Marketing to Military Spouses (MilSpouses)
Ninety-three percent of the nation’s 1.1 million MilSpouses are women who, on average, are 35 years or younger and have two children under the age of five. Because they regularly move their homes, these spouses have an increasingly difficult time maintaining consistent employment.
Some statistics on female military spouses’ buying behavior:
- 85% of the military family’s consumer purchases are determined by the female spouse.
- 75% consider themselves the primary shoppers for their household.
- 58% of all total military family spending that occurs online.
- 22% shop online at least once a day.
Military bases have their own newspapers, and surveys commissioned by the Air Force and Army indicate that active-duty personnel prefer reading military newspapers, making them valuable places to advertise.
One way to reach the active-duty military is with radio, TV, and digital ads. Few dealers consider dedicating entire ad campaigns to active duty beyond Veteran’s Day and Memorial Day sales, so there is a lot of opportunity there. You could also consider Geo-Fencing the military base and surrounding areas.

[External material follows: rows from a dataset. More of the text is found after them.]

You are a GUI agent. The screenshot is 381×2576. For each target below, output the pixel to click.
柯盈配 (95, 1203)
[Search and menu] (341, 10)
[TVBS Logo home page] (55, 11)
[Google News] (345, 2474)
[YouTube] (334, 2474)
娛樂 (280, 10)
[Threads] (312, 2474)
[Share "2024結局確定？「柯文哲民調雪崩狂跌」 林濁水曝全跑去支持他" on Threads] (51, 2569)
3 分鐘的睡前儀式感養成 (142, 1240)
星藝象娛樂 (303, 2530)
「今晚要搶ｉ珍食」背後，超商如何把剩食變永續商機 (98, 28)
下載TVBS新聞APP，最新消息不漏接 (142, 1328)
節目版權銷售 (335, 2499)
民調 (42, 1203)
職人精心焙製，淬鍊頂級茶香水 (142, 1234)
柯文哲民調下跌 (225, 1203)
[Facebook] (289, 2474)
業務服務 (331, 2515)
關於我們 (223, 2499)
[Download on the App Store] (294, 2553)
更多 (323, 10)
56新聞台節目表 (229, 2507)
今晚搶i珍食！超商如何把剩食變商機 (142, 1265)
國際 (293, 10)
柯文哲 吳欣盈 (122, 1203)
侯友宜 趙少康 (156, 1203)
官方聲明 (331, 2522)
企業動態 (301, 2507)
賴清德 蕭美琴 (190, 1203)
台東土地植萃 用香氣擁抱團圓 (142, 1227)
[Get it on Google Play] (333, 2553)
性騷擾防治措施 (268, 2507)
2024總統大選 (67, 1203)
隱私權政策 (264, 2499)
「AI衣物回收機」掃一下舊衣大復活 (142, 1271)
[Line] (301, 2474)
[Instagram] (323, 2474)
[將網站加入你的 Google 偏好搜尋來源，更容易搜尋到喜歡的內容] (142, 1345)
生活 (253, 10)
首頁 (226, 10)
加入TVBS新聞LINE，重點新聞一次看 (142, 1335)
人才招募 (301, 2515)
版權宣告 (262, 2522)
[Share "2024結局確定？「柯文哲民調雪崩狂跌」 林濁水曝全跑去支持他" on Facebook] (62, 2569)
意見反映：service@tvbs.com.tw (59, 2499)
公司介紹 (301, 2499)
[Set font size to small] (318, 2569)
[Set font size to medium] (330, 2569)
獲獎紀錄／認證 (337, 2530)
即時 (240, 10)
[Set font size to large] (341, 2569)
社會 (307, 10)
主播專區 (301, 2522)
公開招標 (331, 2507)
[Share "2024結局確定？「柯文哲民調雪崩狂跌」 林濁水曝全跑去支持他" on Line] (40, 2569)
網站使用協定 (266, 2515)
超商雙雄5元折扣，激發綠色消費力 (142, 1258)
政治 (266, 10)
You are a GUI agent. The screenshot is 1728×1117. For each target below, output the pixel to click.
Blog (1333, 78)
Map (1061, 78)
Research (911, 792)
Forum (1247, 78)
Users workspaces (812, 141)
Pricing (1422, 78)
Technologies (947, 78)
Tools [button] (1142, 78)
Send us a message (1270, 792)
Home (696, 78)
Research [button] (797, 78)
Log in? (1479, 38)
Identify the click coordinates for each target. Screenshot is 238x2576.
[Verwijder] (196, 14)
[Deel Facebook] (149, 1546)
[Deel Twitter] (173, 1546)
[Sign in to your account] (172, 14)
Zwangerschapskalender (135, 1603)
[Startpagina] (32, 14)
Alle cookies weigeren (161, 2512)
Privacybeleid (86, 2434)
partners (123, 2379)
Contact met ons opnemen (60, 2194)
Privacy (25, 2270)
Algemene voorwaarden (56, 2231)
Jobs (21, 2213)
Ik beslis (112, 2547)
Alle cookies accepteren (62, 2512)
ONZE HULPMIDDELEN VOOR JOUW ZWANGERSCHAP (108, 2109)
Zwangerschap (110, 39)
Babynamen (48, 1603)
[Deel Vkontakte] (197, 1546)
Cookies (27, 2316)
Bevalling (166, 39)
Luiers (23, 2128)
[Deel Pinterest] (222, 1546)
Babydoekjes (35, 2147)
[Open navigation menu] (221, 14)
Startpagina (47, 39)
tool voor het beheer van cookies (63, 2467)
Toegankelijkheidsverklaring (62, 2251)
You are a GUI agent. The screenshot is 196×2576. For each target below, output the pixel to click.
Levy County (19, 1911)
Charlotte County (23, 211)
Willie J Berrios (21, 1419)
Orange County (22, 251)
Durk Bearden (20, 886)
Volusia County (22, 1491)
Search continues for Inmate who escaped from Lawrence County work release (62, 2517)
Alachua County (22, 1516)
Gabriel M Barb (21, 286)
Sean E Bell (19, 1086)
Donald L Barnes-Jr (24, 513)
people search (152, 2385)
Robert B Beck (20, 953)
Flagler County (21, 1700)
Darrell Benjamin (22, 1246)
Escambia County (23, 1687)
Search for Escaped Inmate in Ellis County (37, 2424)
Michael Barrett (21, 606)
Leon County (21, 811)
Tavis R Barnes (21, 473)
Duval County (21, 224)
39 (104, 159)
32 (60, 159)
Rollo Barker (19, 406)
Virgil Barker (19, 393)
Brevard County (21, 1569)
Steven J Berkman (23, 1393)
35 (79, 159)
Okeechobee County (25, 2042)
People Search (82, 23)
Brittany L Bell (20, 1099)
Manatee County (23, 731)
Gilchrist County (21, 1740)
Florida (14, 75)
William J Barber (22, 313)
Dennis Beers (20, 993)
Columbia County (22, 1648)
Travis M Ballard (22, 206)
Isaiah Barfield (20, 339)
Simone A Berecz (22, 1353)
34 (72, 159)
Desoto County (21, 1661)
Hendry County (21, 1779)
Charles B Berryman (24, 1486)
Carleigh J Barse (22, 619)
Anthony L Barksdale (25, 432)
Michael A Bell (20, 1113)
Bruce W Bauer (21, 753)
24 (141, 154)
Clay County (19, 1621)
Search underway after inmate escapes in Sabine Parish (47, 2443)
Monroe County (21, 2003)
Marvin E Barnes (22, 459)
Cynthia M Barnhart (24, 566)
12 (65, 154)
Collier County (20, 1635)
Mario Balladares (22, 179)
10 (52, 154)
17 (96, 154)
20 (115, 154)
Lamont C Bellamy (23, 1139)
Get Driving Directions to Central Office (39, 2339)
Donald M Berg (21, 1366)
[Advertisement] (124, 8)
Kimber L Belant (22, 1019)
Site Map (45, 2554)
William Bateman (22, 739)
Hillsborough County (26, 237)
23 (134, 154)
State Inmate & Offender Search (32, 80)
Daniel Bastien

Become Part of the Military Community
Most military bases have programs and groups that help to connect the installation to the community. Consider volunteering with these organizations or even donating. This will cost you more time than money, but the payoff in connections made makes up for it.
One way to reach into the military community is to reach out to your local chapter of the Association of the United States Army (AUSA). AUSA is a private non-profit organization that supports Army causes. Ask how your dealership could effectively get involved with the Military base community that your dealership serves. They can help you get the name out and let personnel know that you are there to serve.
“Credibility is everything,” noted Ron Taylor, president of the AUSA Fourth Region (Texas, Oklahoma, Arkansas, and Louisiana). “Once you’ve lost it, you won’t ever recover.”
Marketing Messages to Military Members
Because of the sizeable spending power of the active-duty military and their families, they are often the target of scammers that hound military veterans and retirees with franchise “opportunities” or real estate “deals,” causing many in the military community to view some special military promotions with suspicion.
The solution is to keep your promotion honest and straightforward by offering a discount and a sincere “Thank you for your service.”
The Power Of Word Of Mouth
According to surveys, 76% of the military community say they learn about military discounts and special offers from word-of-mouth. Print ads account for only 30% of awareness building. Military members have close-knit social connections, and you can leverage the power of word-of-mouth within this community. Members of the military community have strong bonds and trust each other’s opinions. This is why, when marketing to the military, your offers and promotions must be thoughtful and generous.
Connecting your dealership to a steady pool of newly-transplanted soldiers who are often making their first real steady paycheck could be a viable revenue source for any dealership willing to put in the work to make the right inroads. But once those connections are made and those pathways established, the investment will pay off.